Risk-Adjusted Performance

3 of 100

 
Weak
 
Strong
Insignificant
Compared to the overall equity markets, risk-adjusted returns on investments in British American Tobacco are ranked lower than 3 (%) of all global equities and portfolios over the last 90 days. Despite nearly weak technical and fundamental indicators, British American may actually be approaching a critical reversion point that can send shares even higher in January 2025.
Green Globe International 

Risk-Adjusted Performance

2 of 100

 
Weak
 
Strong
Weak
Compared to the overall equity markets, risk-adjusted returns on investments in Green Globe International are ranked lower than 2 (%) of all global equities and portfolios over the last 90 days. Despite fairly conflicting forward indicators, Green Globe demonstrated solid returns over the last few months and may actually be approaching a breakup point.

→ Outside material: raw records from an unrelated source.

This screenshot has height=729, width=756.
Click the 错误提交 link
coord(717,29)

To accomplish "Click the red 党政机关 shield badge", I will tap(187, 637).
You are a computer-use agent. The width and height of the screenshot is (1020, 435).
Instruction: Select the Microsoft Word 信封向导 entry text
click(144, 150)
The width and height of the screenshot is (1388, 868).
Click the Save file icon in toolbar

British American and Green Globe Volatility Contrast

   Predicted Return Density   
       Returns  

Pair Trading with British American and Green Globe

The main advantage of trading using opposite British American and Green Globe positions is that it hedges away some unsystematic risk. Because of two separate transactions, even if British American position performs unexpectedly, Green Globe can make up some of the losses. Pair trading also minimizes risk from directional movements in the market. For example, if an entire industry or sector drops because of unexpected headlines, the short position in Green Globe will offset losses from the drop in Green Globe's long position.
The idea behind British American Tobacco and Green Globe International pairs trading is to make the combined position market-neutral, meaning the overall market's direction will not affect its win or loss (or potential downside or upside). This can be achieved by designing a pairs trade with two highly correlated stocks or equities that operate in a similar space or sector, making it possible to obtain profits through simple and relatively low-risk investment.
Check out your portfolio center.
Note that this page's information should be used as a complementary analysis to find the right mix of equity instruments to add to your existing portfolios or create a brand new portfolio. You can also try the CEOs Directory module to screen CEOs from public companies around the world.